Records shown -

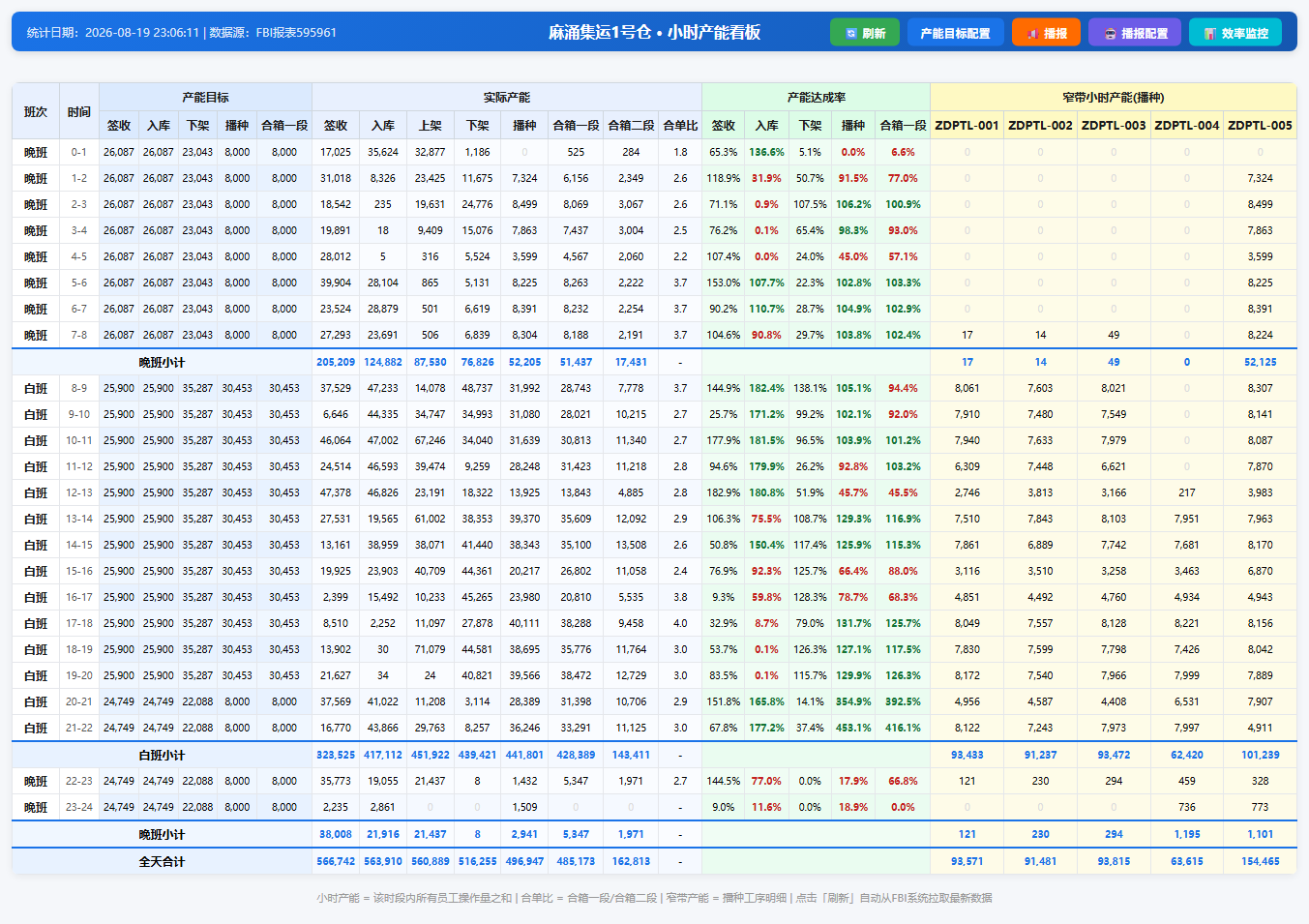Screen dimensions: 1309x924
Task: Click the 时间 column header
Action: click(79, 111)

* * *

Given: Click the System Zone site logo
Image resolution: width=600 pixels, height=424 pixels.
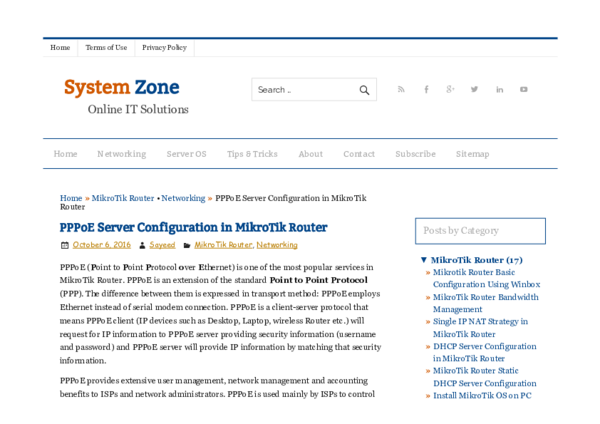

* * *

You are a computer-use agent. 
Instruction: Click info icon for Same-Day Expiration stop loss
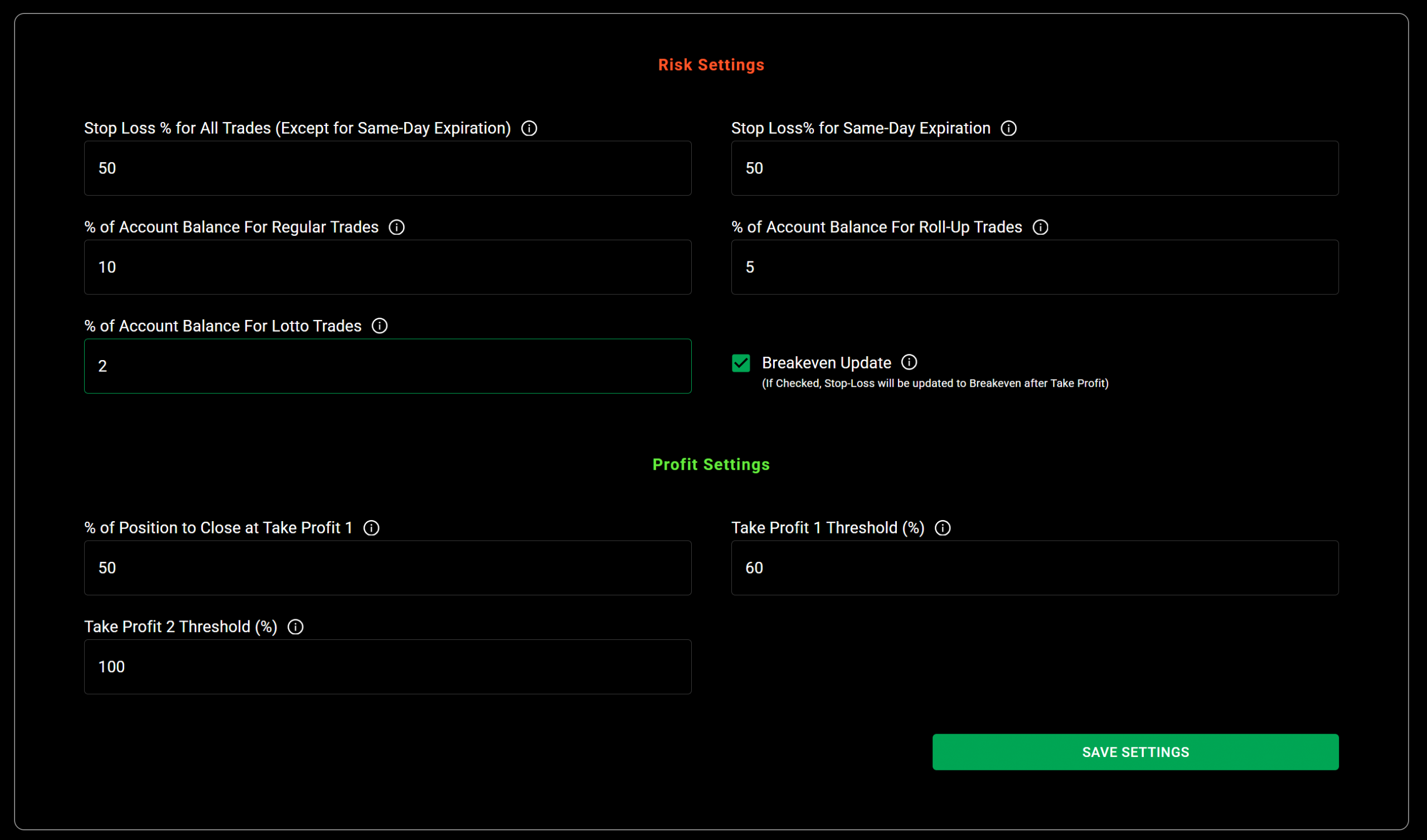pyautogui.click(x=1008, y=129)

Exercise instructions - Copy the data from the line with "Screen dimensions: 1309x924" to the line with "Action: click(79, 111)", swapping "column header" for "table heading" and keeping everything else the same. Leave the pictures out.

Output of the task -
Screen dimensions: 1309x924
Task: Click the 时间 table heading
Action: click(79, 111)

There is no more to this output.